Il faut aussi compter avec la concurrence interne. France Télévisions compte déjà de nombreuses figures féminines fortes, des présentatrices historiques aux éditorialistes respectées. S’imposer dans cet écosystème demande du temps, du réseau… et une stratégie sans faille.

Les réactions dans le milieu

Du côté des observateurs, les avis divergent. Certains saluent le courage de celle qui a préféré rompre plutôt que de transiger. D’autres ironisent sur ce qu’ils considèrent comme une simple opération de communication ou un virage opportuniste.

Les réseaux sociaux, eux, sont sans filtre. Les hashtags liés à son nom oscillent entre soutien fervent et critiques acerbes. Preuve, s’il en fallait, que Sonia Mabrouk reste une personnalité qui divise… et donc qui fait vendre.

Et maintenant ? Les prochains mois décisifs

Les premiers pas sur la nouvelle antenne seront scrutés à la loupe. Le ton adopté, les sujets traités, les invités choisis : tout sera analysé comme un indice sur ses intentions profondes.

Si la théorie du tremplin se vérifie, on peut imaginer un horizon 2027-2028 pour une éventuelle arrivée sur le service public. D’ici là, chaque apparition télévisée sera passée au crible. Chaque silence aussi.

En attendant, Sonia Mabrouk conserve son pouvoir de fascination. Qu’elle réussisse ou non son pari, elle aura une nouvelle fois prouvé qu’elle sait manier les codes d’un milieu impitoyable. Et c’est déjà, en soi, une sacrée performance.

Un parcours qui ne laisse personne indifférent

Ce qui frappe dans cette affaire, c’est la capacité de l’intéressée à rester au centre de l’attention même quand elle change de décor. Peu de journalistes parviennent à ce niveau d’omniprésence médiatique. Elle y arrive, avec une constance rare.

Est-elle une ambitieuse froide et calculatrice ? Une idéaliste qui refuse les compromissions ? Une opportuniste qui surfe sur l’air du temps ? Chacun se fera son opinion. Mais une chose est sûre : on n’a pas fini de parler d’elle.
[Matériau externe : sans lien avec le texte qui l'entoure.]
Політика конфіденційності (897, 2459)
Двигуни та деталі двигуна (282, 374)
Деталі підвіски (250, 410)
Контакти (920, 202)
Les mois à venir promettent d’être riches en rebondissements. Entre rumeurs, démentis, performances d’audience et petites phrases bien senties, le feuilleton Sonia Mabrouk ne fait que commencer. Et le public français, friand de ces sagas du petit écran, est déjà suspendu à la suite.

Dans un paysage audiovisuel français en pleine mutation, où les chaînes se livrent une guerre sans merci pour capter l’attention, les transferts de stars deviennent des événements stratégiques. Celui-ci pourrait bien marquer un tournant. À suivre de très près.

Et vous, que pensez-vous de cette possible stratégie ? Simple transition professionnelle ou véritable coup tactique ? Partagez votre avis en commentaires.

Le monde des médias réserve encore bien des surprises. Et Sonia Mabrouk semble déterminée à écrire elle-même les prochaines lignes de son histoire. Rendez-vous dans quelques mois pour savoir si le pari était gagnant.